▶ What is needed
Every line from the one with "Where should I click to: Click the shirt" to the one with "Open the 帳務", including those two, is to be copied exactly; all other lines of the entries below are left out.

▶ Dataset extract

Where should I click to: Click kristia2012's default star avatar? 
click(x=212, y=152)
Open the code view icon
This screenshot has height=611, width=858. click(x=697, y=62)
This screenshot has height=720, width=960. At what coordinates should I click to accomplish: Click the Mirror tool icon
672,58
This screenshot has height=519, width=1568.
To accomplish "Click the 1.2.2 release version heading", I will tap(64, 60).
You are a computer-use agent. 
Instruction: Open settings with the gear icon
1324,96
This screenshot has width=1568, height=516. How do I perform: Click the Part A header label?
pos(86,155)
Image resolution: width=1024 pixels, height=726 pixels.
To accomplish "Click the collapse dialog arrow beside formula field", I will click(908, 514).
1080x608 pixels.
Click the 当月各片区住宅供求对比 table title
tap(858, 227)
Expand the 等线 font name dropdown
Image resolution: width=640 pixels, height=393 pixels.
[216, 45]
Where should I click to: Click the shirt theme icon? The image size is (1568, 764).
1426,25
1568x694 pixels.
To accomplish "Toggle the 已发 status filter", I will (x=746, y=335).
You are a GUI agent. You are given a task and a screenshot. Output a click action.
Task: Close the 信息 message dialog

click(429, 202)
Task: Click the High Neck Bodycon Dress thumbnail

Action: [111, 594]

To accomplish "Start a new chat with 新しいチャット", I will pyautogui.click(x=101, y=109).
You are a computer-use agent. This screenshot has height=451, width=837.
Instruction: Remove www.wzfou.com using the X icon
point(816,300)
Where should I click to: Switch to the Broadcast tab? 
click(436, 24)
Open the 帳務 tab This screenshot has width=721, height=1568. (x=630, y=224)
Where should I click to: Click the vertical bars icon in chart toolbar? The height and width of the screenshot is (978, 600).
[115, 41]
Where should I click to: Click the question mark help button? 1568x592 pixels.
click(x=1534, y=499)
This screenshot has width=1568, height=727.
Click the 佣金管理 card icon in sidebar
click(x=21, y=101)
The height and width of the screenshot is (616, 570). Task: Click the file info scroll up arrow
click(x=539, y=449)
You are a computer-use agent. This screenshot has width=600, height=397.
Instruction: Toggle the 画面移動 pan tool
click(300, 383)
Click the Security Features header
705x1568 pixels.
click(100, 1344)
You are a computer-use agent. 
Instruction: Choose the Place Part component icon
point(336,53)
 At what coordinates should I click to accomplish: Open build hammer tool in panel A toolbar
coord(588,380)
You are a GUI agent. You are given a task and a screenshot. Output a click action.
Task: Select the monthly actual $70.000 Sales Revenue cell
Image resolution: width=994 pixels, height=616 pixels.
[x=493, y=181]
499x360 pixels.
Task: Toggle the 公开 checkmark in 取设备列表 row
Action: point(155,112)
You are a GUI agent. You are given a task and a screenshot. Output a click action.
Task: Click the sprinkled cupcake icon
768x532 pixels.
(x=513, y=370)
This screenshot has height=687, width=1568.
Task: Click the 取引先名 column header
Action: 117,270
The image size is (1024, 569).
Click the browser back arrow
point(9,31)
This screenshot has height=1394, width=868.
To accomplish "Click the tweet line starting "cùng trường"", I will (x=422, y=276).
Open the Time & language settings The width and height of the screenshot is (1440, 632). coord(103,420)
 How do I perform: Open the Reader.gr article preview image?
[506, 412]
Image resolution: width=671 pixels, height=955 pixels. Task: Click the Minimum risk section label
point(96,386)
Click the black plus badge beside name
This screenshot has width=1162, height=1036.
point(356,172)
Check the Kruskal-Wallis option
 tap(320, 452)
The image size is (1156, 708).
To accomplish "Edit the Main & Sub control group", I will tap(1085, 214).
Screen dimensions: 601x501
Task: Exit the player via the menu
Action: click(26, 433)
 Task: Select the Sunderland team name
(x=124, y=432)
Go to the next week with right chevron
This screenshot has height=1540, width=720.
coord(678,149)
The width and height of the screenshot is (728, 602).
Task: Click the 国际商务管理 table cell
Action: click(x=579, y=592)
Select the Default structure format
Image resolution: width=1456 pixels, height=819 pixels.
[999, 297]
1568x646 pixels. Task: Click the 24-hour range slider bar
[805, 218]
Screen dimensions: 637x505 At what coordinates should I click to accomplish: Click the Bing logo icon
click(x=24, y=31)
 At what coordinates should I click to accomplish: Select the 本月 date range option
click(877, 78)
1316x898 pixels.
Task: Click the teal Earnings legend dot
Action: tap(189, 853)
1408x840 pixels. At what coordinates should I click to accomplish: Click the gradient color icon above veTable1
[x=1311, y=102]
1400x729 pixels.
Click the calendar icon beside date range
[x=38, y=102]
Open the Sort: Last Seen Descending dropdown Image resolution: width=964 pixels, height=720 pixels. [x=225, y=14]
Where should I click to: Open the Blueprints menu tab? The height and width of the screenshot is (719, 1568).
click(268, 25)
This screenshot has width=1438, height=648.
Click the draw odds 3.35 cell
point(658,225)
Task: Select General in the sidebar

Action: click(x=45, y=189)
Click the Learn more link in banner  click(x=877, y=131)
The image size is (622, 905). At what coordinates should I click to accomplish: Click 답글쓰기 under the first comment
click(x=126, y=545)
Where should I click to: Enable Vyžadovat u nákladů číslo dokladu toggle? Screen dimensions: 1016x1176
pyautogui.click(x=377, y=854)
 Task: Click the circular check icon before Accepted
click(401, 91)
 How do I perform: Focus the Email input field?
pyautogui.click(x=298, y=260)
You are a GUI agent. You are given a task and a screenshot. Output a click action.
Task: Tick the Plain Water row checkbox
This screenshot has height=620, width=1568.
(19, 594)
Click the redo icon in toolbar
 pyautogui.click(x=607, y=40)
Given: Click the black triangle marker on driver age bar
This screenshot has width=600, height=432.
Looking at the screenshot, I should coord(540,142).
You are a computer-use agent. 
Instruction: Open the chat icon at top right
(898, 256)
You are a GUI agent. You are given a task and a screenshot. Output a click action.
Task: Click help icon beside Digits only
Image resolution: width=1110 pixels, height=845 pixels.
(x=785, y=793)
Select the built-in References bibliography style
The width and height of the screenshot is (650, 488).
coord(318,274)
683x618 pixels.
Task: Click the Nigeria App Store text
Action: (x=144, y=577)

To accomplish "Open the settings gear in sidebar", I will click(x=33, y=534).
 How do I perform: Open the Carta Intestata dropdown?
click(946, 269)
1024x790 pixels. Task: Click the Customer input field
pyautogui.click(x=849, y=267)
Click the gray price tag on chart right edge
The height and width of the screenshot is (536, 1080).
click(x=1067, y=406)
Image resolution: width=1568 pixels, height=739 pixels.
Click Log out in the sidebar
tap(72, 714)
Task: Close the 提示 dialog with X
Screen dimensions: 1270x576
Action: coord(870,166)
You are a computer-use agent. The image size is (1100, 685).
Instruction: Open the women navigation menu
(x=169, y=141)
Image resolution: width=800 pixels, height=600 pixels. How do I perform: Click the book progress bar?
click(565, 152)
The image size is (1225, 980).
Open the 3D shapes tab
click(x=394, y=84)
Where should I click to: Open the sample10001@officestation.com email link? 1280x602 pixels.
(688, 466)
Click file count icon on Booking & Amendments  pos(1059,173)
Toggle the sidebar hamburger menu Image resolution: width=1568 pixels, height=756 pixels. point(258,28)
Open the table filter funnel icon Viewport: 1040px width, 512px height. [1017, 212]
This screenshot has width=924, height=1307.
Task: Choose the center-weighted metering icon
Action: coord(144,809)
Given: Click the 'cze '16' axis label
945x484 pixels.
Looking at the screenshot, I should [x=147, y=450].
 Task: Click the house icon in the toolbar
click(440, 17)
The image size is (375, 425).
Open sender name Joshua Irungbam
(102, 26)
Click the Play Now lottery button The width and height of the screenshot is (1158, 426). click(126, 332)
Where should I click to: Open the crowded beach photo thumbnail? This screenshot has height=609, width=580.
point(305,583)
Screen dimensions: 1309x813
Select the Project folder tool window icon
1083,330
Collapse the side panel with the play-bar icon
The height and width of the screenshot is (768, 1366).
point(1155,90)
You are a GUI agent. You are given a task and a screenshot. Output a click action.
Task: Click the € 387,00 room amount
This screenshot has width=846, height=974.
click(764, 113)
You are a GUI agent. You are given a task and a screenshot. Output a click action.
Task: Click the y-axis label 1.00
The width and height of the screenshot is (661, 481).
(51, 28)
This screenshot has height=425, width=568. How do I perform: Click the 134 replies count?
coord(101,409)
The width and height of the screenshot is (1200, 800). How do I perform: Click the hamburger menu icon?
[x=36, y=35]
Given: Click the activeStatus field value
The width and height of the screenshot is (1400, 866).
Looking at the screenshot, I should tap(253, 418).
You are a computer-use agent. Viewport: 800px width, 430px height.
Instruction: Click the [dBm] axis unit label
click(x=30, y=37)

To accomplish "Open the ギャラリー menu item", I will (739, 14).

▶ Output below
Where should I click to: Click the shirt theme icon? The image size is (1568, 764).
1426,25
1568x694 pixels.
To accomplish "Toggle the 已发 status filter", I will (x=746, y=335).
You are a GUI agent. You are given a task and a screenshot. Output a click action.
Task: Close the 信息 message dialog

click(429, 202)
Task: Click the High Neck Bodycon Dress thumbnail

Action: [111, 594]

To accomplish "Start a new chat with 新しいチャット", I will pyautogui.click(x=101, y=109).
You are a computer-use agent. This screenshot has height=451, width=837.
Instruction: Remove www.wzfou.com using the X icon
point(816,300)
Where should I click to: Switch to the Broadcast tab? 
click(436, 24)
Open the 帳務 tab This screenshot has width=721, height=1568. (x=630, y=224)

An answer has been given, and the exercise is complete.